START Supplied material
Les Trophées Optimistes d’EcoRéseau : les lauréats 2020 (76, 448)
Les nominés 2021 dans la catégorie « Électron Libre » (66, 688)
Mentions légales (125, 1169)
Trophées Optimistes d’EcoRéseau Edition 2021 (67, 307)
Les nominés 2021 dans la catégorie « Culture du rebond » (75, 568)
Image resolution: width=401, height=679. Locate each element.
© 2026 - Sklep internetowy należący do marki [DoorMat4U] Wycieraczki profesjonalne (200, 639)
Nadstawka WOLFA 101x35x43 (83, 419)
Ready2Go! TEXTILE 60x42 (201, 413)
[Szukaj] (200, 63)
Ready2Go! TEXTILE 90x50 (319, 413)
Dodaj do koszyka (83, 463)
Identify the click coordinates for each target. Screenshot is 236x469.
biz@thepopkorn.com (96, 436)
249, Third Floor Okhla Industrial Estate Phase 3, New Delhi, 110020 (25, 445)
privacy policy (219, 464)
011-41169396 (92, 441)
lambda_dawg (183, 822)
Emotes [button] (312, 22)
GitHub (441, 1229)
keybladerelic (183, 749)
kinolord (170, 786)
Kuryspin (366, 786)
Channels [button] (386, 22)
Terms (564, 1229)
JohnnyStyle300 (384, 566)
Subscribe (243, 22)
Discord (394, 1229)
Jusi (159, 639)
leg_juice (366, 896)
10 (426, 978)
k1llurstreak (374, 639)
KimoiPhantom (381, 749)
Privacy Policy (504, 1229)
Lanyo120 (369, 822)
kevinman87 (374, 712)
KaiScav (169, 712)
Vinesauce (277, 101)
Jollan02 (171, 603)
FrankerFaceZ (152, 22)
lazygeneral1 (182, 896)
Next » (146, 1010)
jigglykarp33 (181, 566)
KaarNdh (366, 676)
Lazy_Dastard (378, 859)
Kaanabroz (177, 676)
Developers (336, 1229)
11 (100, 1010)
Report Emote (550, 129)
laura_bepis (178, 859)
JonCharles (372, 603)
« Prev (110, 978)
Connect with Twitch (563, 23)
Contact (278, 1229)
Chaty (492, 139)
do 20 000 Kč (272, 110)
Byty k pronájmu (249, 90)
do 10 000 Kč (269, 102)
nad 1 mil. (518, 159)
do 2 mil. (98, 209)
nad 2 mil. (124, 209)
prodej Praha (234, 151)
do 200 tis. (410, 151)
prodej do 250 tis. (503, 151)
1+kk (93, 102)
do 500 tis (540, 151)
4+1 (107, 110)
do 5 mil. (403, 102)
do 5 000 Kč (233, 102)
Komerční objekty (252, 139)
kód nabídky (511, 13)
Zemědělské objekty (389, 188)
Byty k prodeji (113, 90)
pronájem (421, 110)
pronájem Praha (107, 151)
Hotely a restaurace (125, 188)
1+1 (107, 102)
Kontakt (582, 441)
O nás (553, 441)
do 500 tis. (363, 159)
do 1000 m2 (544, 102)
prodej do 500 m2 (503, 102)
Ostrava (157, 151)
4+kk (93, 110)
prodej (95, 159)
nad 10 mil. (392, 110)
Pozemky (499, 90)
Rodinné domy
END Supplied material
Repeat the listing lines word for word, beginning at the line that has "Vinesauce (277, 101)" and stopping after the line that has "prodej do 250 tis. (503, 151)".

Vinesauce (277, 101)
Jollan02 (171, 603)
FrankerFaceZ (152, 22)
lazygeneral1 (182, 896)
Next » (146, 1010)
jigglykarp33 (181, 566)
KaarNdh (366, 676)
Lazy_Dastard (378, 859)
Kaanabroz (177, 676)
Developers (336, 1229)
11 (100, 1010)
Report Emote (550, 129)
laura_bepis (178, 859)
JonCharles (372, 603)
« Prev (110, 978)
Connect with Twitch (563, 23)
Contact (278, 1229)
Chaty (492, 139)
do 20 000 Kč (272, 110)
Byty k pronájmu (249, 90)
do 10 000 Kč (269, 102)
nad 1 mil. (518, 159)
do 2 mil. (98, 209)
nad 2 mil. (124, 209)
prodej Praha (234, 151)
do 200 tis. (410, 151)
prodej do 250 tis. (503, 151)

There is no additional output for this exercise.